# Activity
Begin at the line where "Instruction: Click the" appears and reproduce exactly every line through the end of the data below, both included, skipping pictures.

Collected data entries
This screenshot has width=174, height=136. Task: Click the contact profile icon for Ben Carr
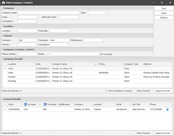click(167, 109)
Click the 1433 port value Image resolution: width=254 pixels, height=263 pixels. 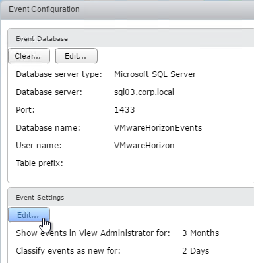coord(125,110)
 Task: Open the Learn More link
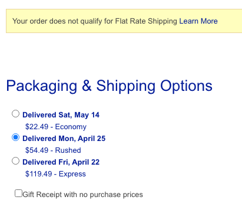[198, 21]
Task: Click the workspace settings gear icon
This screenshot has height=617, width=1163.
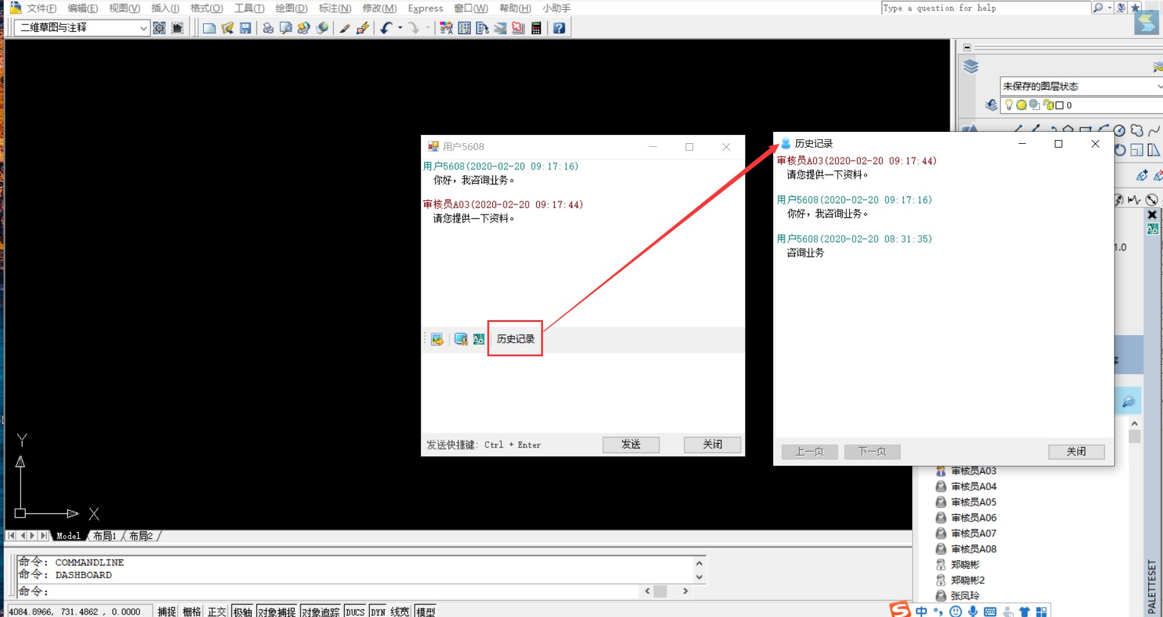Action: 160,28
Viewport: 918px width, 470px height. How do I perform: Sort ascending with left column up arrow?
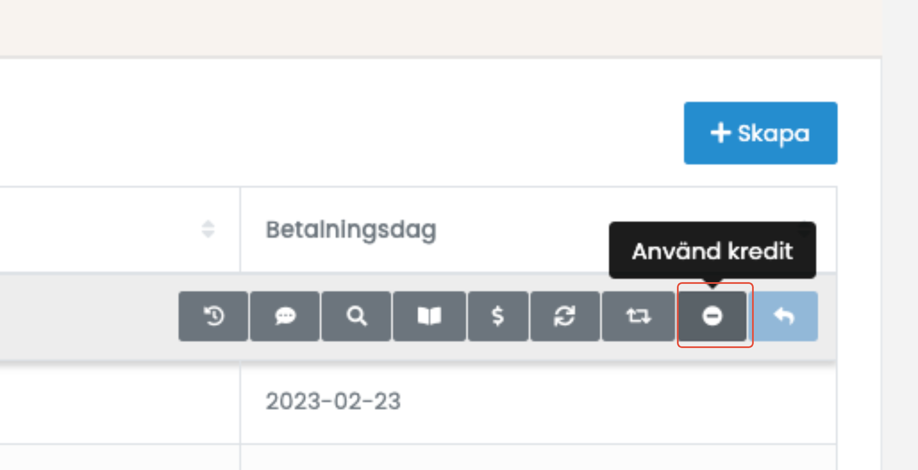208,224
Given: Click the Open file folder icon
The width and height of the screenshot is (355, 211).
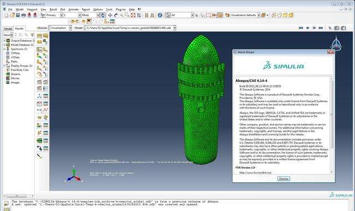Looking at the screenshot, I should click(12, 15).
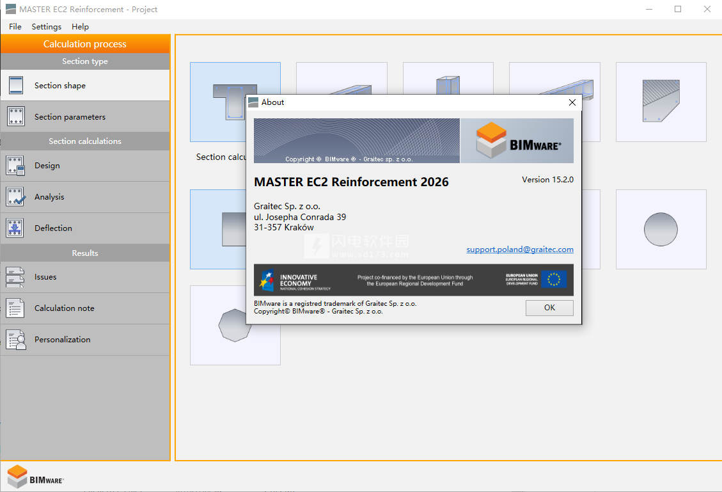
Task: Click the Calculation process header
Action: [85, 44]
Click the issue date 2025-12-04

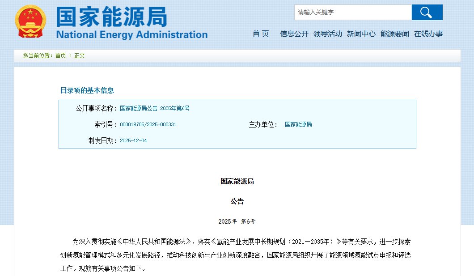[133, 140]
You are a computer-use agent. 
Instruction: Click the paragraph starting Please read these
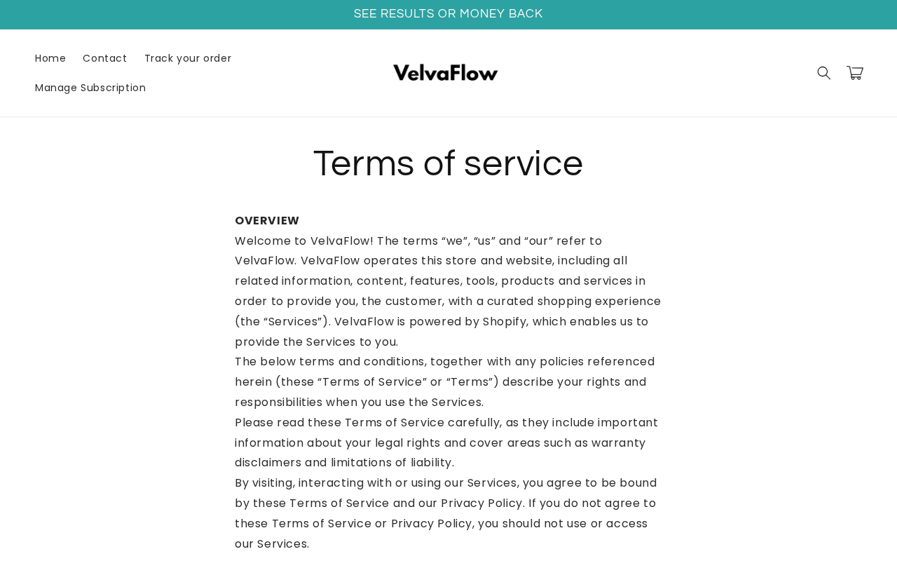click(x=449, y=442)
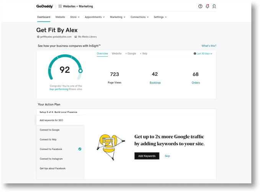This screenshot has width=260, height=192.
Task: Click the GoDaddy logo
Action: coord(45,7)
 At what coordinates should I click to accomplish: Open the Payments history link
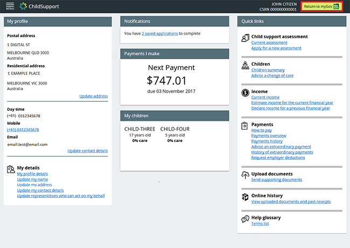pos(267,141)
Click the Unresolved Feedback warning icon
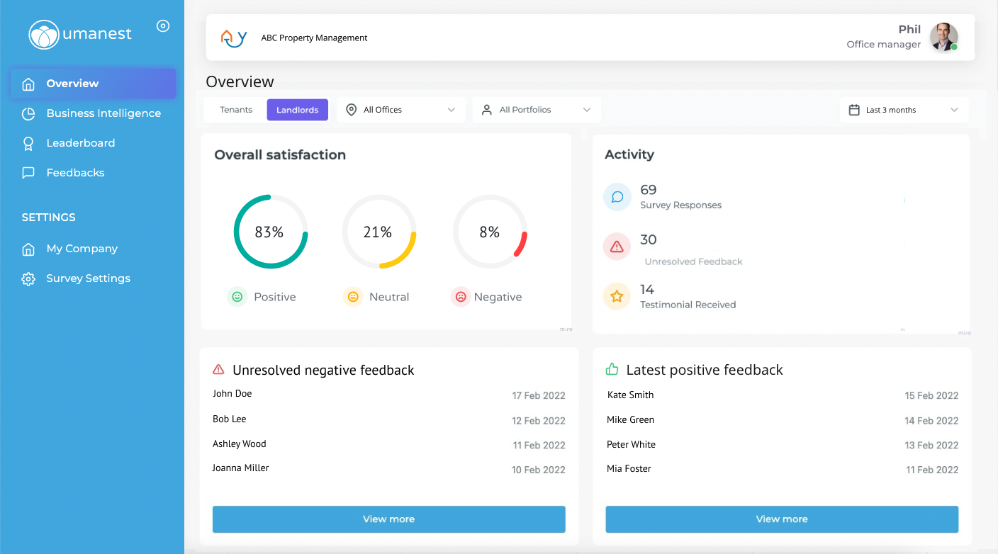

# Expected answer
Instruction: Click the paragraph starting Please read these
click(x=449, y=442)
This screenshot has width=260, height=192.
Task: Click the GoDaddy logo
Action: coord(45,7)
 At what coordinates should I click to accomplish: Open the Payments history link
pos(267,141)
Click the Unresolved Feedback warning icon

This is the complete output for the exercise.